Rhabdomyolysis and acute kidney injury in severe COVID-19 infection

Knut Taxbro 1,, Hannes Kahlow 1, Hannes Wulcan 1, Anna Fornarve 1,2
PMCID: PMC7470512  PMID: 32878841

Abstract

We report the case of a 38-year-old man who presented to the emergency department with fever, myalgia, nausea, vomiting, dry cough, breathlessness and abdominal pain. He was admitted due to hypoxaemia and was diagnosed with SARS-CoV-2 and was subsequently referred to the intensive care unit for intubation and mechanical ventilation. Severe rhabdomyolysis and acute kidney injury developed 4 days later and were suspected after noticing discolouration of the urine and a marked increase in plasma myoglobin levels. Treatment included hydration, forced diuresis and continuous renal replacement therapy. In addition to the coronavirus disease acute respiratory distress syndrome, he was diagnosed with possible SARS-CoV-2-induced myositis with severe rhabdomyolysis and kidney failure. The patient survived and was discharged from intensive care after 12 days, returning home 23 days after hospitalisation, fully mobilised with a partially restored kidney function.

Keywords: infectious diseases, adult intensive care

Background

Currently, there is an unprecedented surge in the demand for intensive care resources throughout the world due to the COVID-19 pandemic.1 2 Little is known about rhabdomyolysis and acute kidney injury (AKI) in the context of the COVID-19 infection in the intensive care setting.3 4 Recent reports suggest that AKI during COVID-19 infection could be associated with increased mortality.5 Due to a scarcity of reports available on the subject, we decided to present the symptoms, laboratory findings, clinical course and treatment of a patient in intensive care who developed severe rhabdomyolysis and AKI during the course of the COVID-19 infection.

Case presentation

A 38-year-old man with type 2 diabetes, gout and mild obesity presented to the emergency department with a 1-week history of fever, myalgia, nausea, vomiting, dry cough, breathlessness and abdominal pain.
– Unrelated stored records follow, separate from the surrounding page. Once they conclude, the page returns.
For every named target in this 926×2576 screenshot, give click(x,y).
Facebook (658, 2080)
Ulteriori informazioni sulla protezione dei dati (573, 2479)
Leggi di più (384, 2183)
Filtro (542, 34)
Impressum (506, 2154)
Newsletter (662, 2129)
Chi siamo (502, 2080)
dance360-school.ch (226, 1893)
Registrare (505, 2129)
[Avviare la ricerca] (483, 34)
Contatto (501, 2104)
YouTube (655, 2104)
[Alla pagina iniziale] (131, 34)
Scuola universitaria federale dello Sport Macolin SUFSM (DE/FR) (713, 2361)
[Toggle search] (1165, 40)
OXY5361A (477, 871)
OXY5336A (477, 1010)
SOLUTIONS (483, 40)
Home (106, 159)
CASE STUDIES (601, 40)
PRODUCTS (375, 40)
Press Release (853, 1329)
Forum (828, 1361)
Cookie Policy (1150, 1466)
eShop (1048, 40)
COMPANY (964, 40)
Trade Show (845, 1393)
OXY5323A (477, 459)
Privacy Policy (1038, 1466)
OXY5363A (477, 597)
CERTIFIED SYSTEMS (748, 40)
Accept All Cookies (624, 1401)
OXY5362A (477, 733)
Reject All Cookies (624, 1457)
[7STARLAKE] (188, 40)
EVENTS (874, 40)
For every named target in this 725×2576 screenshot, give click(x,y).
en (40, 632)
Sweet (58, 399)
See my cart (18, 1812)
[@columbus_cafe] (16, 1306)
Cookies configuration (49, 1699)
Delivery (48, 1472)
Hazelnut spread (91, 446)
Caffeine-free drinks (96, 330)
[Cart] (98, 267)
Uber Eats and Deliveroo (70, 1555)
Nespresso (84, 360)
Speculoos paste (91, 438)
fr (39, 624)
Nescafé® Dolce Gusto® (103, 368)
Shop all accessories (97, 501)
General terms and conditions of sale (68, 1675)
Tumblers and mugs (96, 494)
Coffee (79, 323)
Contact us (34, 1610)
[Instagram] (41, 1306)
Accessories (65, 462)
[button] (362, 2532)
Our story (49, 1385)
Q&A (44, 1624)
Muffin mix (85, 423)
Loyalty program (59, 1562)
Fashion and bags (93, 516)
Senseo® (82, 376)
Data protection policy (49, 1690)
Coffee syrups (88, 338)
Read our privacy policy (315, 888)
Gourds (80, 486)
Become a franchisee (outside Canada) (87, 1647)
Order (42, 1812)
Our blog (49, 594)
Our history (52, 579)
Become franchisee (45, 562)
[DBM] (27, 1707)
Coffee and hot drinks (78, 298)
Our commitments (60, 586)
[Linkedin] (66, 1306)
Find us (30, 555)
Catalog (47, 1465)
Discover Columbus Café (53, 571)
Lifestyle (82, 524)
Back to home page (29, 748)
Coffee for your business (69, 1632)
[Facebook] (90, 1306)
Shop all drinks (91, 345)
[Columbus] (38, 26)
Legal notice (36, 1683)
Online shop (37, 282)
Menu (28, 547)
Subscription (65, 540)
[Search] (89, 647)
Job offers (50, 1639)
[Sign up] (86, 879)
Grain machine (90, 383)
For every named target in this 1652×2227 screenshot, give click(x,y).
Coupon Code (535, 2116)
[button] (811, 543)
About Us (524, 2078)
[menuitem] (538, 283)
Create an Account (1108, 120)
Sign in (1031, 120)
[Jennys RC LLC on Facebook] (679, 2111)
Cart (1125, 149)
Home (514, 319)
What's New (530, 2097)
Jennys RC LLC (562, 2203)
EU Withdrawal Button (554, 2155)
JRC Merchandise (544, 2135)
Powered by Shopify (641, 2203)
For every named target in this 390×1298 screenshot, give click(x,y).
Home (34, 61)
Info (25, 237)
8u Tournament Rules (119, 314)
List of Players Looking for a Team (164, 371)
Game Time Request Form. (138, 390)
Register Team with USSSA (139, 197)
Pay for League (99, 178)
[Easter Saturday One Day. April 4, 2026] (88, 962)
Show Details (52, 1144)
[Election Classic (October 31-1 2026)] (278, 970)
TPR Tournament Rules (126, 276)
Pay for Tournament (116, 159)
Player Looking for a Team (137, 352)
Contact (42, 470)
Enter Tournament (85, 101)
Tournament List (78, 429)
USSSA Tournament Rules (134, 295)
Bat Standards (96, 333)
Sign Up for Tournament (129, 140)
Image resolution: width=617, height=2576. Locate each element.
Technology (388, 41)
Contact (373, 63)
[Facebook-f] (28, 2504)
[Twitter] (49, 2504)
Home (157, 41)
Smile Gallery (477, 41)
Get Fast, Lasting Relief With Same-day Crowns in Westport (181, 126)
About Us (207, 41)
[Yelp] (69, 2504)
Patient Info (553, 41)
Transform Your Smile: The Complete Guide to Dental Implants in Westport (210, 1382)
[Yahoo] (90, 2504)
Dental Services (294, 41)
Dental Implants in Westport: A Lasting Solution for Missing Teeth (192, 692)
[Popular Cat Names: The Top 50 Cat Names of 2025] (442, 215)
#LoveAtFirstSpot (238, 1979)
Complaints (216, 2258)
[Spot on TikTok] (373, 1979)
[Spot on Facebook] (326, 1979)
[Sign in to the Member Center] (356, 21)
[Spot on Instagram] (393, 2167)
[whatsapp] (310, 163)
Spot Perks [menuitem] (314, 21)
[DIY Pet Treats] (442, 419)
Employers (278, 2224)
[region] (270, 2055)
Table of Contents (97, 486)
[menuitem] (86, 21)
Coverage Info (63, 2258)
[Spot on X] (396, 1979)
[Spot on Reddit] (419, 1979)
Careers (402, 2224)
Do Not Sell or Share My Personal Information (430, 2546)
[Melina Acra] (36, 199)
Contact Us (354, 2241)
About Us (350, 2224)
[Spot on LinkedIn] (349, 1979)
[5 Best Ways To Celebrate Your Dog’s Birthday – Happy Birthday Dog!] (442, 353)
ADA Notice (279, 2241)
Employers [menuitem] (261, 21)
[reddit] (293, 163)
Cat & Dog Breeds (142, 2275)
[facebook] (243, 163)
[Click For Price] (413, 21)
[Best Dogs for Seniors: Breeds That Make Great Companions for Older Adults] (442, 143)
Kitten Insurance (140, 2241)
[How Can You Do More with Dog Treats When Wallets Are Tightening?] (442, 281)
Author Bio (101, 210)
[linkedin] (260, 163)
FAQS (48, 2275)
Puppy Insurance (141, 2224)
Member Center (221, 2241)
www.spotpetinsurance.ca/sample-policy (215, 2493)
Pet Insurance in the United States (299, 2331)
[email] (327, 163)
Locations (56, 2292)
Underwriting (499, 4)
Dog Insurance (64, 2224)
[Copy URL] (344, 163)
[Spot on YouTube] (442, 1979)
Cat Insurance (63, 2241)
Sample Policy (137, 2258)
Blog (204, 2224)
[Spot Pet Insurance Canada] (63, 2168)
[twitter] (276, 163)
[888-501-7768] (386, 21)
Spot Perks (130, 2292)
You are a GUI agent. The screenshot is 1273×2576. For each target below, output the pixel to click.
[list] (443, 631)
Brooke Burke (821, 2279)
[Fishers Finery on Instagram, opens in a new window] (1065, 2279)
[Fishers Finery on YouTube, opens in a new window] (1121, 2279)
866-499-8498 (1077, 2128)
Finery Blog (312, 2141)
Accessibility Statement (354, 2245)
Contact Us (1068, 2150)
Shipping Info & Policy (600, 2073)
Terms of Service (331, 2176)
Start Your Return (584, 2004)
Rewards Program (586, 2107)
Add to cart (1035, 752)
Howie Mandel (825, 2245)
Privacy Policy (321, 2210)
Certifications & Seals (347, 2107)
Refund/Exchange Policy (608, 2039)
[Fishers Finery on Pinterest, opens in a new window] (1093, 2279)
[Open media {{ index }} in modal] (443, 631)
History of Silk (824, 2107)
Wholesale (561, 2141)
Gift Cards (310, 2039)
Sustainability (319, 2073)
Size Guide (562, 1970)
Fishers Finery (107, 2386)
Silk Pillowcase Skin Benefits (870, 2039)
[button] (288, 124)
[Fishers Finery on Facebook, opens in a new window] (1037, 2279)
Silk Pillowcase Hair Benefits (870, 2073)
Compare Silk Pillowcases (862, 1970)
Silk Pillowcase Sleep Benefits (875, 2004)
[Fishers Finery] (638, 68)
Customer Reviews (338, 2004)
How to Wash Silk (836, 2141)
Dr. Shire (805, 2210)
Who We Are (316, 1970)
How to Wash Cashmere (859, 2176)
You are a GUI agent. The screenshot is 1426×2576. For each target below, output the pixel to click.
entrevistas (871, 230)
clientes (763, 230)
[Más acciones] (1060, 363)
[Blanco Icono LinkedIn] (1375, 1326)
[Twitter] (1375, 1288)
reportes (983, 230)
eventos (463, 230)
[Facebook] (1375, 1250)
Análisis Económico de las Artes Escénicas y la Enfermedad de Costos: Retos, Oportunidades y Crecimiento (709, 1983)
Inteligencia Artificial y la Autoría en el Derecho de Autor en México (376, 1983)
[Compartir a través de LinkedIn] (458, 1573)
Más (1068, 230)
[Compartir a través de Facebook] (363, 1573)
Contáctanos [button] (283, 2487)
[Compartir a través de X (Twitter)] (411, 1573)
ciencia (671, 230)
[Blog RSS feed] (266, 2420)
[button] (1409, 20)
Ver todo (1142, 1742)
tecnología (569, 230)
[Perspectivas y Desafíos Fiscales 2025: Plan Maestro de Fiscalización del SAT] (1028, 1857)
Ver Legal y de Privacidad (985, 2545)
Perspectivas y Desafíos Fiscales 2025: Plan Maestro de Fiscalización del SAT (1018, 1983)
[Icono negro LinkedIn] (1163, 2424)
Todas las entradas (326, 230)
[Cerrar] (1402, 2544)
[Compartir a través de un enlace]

He was brought in by ambulance but was conscious. At the time of admission, his oxygen saturation was 91% and other vital signs were normal. The suspicion of SARS-CoV-2 infection was high at the time of admission due to the presence of the classic symptoms in combination with a history of potential SARS-CoV-2 exposure. The patient had no history of statin use, drug abuse, immobilisation or trauma (well-known causes of rhabdomyolysis) prior to admission. After laboratory verification of the SARS-CoV-2 diagnosis, the patient was transferred from a neighbouring hospital to the infectious diseases clinic. Within 24 hours of admission, the patient’s arterial oxygenation worsened, and he was admitted to the intensive care unit (ICU) for further management. Despite supplemental oxygen (15 L on reservoir mask), the respiratory rate remained high (40 per minute), and an arterial blood gas showed hypoxaemia (pO2 8.0 kPa (reference 11.1–14.4 kPa)) without hypercapnia (pCO2 5.1 (reference 4.6–6.0 kPa)). CT of the chest revealed extensive bilateral ground-glass opacities (figure 1.) Following intubation and ventilation, his vital signs stabilised. Cefotaxime was initiated at the time of hospital admission and was supplemented with metronidazole on day 5 due to a gingival infection. Analgosedation was maintained with propofol, fentanyl and clonidine throughout. Muscle relaxation was used only during the endotracheal intubation procedure.

Figure 1.

Figure 1

CT of the patient’s lungs showing extensive bilateral ground-glass opacities.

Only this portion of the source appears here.